Стэнли попятился от стойки, чтобы хоть какое-то расстояние отделяло его от Тео.

— Об уважении, например? — спросил Тео.

Стэнли аккуратно положил карточку на стойку.

— Извините, сэр, — произнес он.

Тео бегом завернул за угол дома, едва не ударившись глазом об угол кондиционера, и вскочил в машину.

Коллин плакала.

— Карточка не сработала, — проговорил он сквозь зубы. — Придется все отложить на завтра. — Он включил зажигание.

— Ты хочешь сказать — надо оставить его там? — Голос у Коллин сорвался.

— Завтра первым делом этим займемся.

Слезы струились по ее щекам, когда она доставала из сумочки и расстегивала матерчатый футляр, где держала тампоны.

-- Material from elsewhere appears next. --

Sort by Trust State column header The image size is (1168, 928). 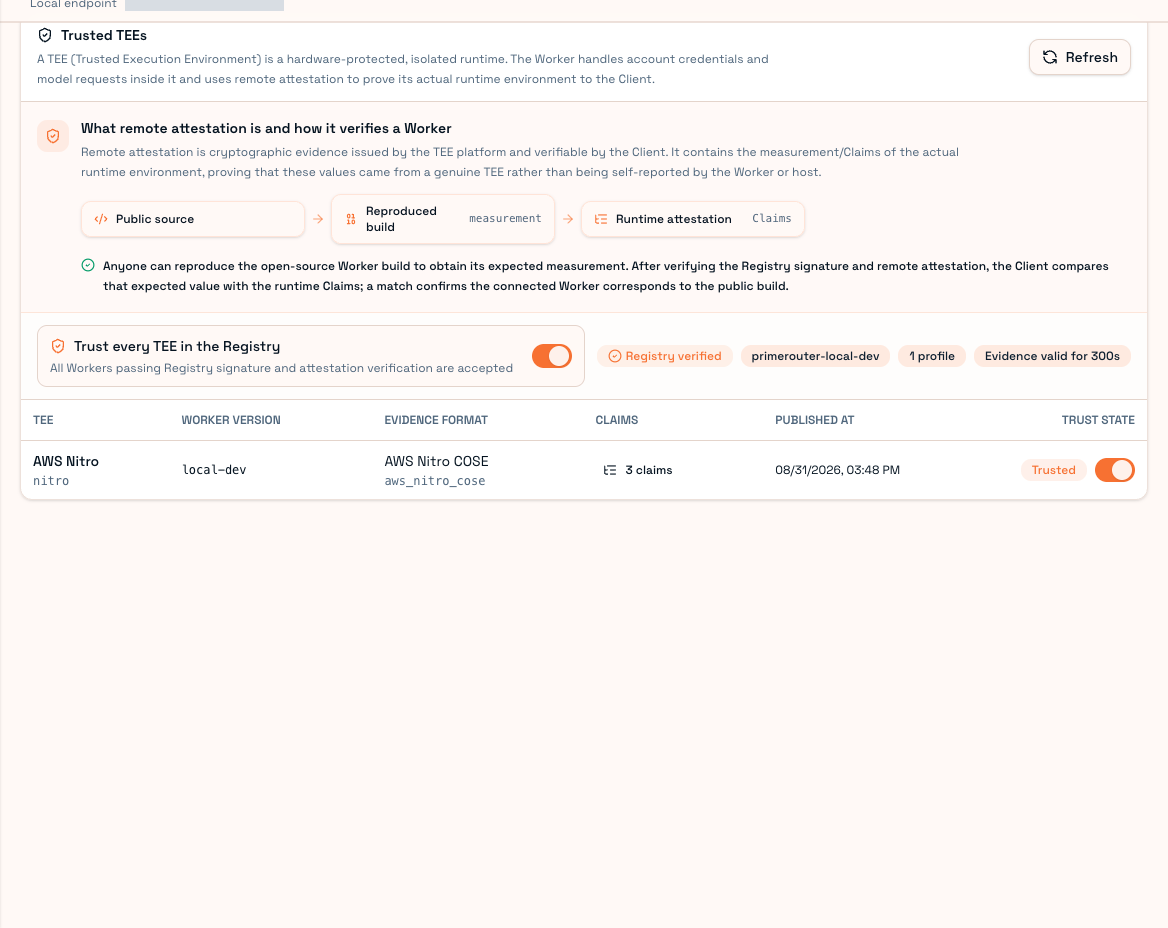[x=1098, y=420]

Развернула крохотный бумажный квадратик и достала три сотенные.

— Это все, что у меня есть.

Тео обернул сотенные бумажки вокруг семнадцати однодолларовых в зажиме для денег, сунул пачку в карман и вплыл в контору, снова вытаскивая пачку из кармана.

— Наличные подойдут? — спросил он, держа на виду руку, полную денег. — Наличные тут у тебя работают?

Стэн принялся нажимать кнопки на счетной машине.

— Сорок шесть за аренду. Сто пятьдесят наличными — залог, всего — сто девяносто шесть плюс оттиск вашей кредитной карточки. Но в этом случае подтверждения не требуется.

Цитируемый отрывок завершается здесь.